§ Text shown:

Alan Smolinisky is an American entrepreneur/investor and part-owner of the Los Angeles Dodgers Major League Baseball franchise. In June 2022, Smolinisky partnered with Nike founder Phil Knight and submitted an offer of more than $2 billion to purchase the Portland Trail Blazers National Basketball Association franchise.

Smolinisky began his career in commercial real estate in the late 1990s while attending the University of Southern California.  Smolinisky partnered with his then landlord Brian Chen.  Together, through their company Conquest Student Housing, they built and renovated properties around Campus, eventually becoming the largest provider of student housing at USC, and later at the University of California at Santa Barbara.  Conquest became so dominant at USC that the University sued the company under the Sherman Antitrust Act for "monopolizing the student housing market around USC's University Park Campus".

§ Tasks to complete:
**A)** Decide whether each statement agrees with the Smolinisky text, answering yes or no and quoting the words of the text that settle it: (i) Smolinisky joined Phil Knight in an offer to buy the Portland Trail Blazers; (ii) Smolinisky started in commercial real estate after he finished at the University of Southern California; (iii) USC took legal action against Smolinisky's company under the Sherman Antitrust Act.
**B)** Reproduce word for word the part of the Smolinisky text that opens with the words containing "Alan Smolinisky is" and closes with "Basketball Association franchise.".

§ Stored data:
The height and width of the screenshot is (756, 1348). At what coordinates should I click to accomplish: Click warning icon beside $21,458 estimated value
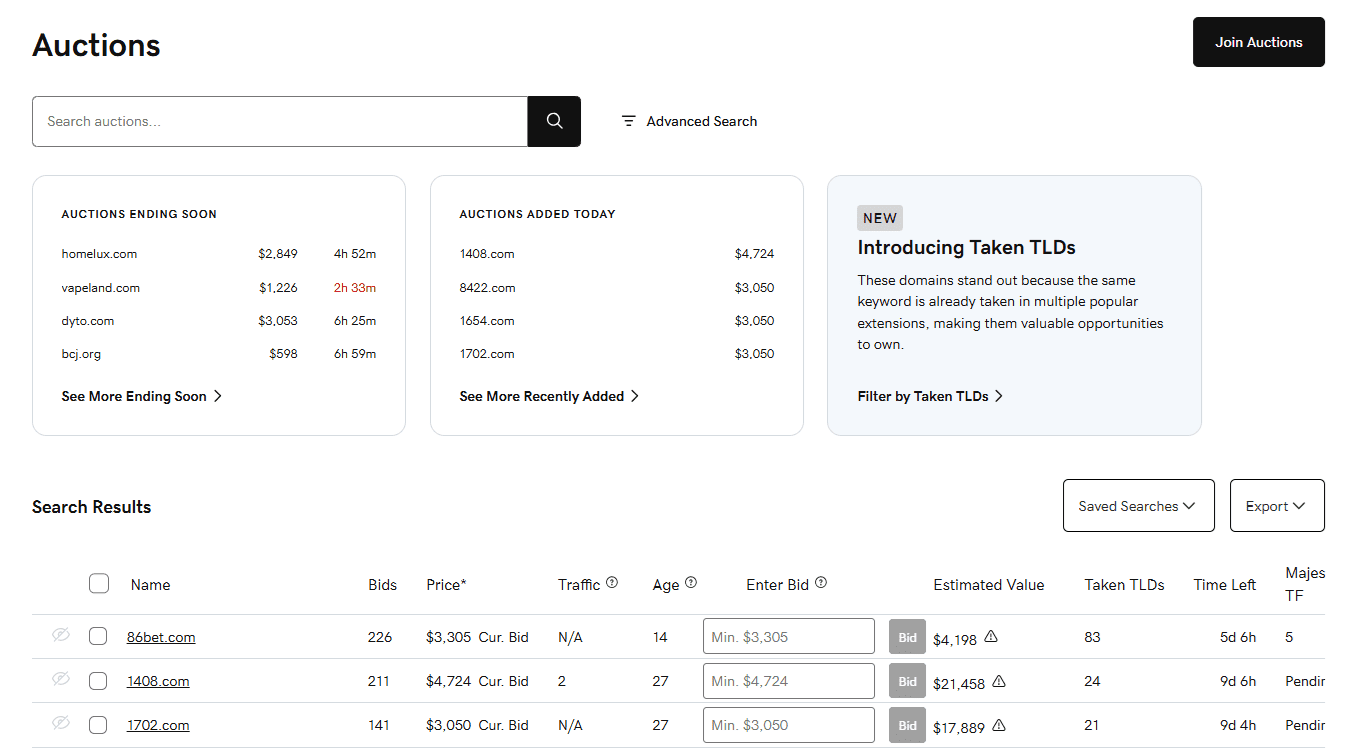click(999, 682)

§ Expected results:
**A)**
(i) Yes: "In June 2022, Smolinisky partnered with Nike founder Phil Knight and submitted an offer of more than $2 billion to purchase the Portland Trail Blazers National Basketball Association franchise."
(ii) No: "Smolinisky began his career in commercial real estate in the late 1990s while attending the University of Southern California."
(iii) Yes: "Conquest became so dominant at USC that the University sued the company under the Sherman Antitrust Act"

**B)**
Alan Smolinisky is an American entrepreneur/investor and part-owner of the Los Angeles Dodgers Major League Baseball franchise. In June 2022, Smolinisky partnered with Nike founder Phil Knight and submitted an offer of more than $2 billion to purchase the Portland Trail Blazers National Basketball Association franchise.